** Opening EXERCISE MATERIALS block **
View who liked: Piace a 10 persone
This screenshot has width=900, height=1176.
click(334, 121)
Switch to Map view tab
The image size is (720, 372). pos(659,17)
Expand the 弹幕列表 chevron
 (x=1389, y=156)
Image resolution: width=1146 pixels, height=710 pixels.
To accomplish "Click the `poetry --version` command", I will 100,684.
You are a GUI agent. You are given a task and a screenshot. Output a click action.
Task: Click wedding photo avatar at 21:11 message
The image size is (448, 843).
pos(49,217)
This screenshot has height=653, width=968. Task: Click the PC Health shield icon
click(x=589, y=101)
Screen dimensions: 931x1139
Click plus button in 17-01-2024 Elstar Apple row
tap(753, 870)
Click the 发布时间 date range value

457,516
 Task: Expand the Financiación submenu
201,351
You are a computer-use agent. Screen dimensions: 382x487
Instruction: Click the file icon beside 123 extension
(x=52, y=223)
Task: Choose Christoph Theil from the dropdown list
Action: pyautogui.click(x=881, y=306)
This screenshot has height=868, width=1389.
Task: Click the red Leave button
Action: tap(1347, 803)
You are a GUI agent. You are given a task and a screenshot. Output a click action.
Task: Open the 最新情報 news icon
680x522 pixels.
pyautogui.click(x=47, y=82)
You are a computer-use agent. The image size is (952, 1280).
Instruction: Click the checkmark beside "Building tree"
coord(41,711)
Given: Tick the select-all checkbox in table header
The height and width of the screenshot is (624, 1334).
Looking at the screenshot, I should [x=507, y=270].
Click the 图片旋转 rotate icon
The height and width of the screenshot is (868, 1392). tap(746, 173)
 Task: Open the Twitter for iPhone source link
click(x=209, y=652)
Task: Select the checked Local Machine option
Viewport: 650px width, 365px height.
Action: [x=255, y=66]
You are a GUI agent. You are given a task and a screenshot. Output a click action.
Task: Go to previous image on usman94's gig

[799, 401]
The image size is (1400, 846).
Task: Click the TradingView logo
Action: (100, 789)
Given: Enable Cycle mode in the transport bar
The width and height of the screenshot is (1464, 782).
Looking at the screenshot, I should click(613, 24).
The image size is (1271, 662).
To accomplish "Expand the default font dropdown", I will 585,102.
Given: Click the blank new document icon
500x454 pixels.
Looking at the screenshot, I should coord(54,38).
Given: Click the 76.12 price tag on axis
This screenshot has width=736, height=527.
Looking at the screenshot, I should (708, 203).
** Closing EXERCISE MATERIALS block **
• WHAT THE EXERCISE ASKS:
Look above and return each line of the records exactly, from the very first through the line with "Task: Click wedding", both included.

• WORKED SOLUTION:
View who liked: Piace a 10 persone
This screenshot has width=900, height=1176.
click(334, 121)
Switch to Map view tab
The image size is (720, 372). pos(659,17)
Expand the 弹幕列表 chevron
 (x=1389, y=156)
Image resolution: width=1146 pixels, height=710 pixels.
To accomplish "Click the `poetry --version` command", I will 100,684.
You are a GUI agent. You are given a task and a screenshot. Output a click action.
Task: Click wedding photo avatar at 21:11 message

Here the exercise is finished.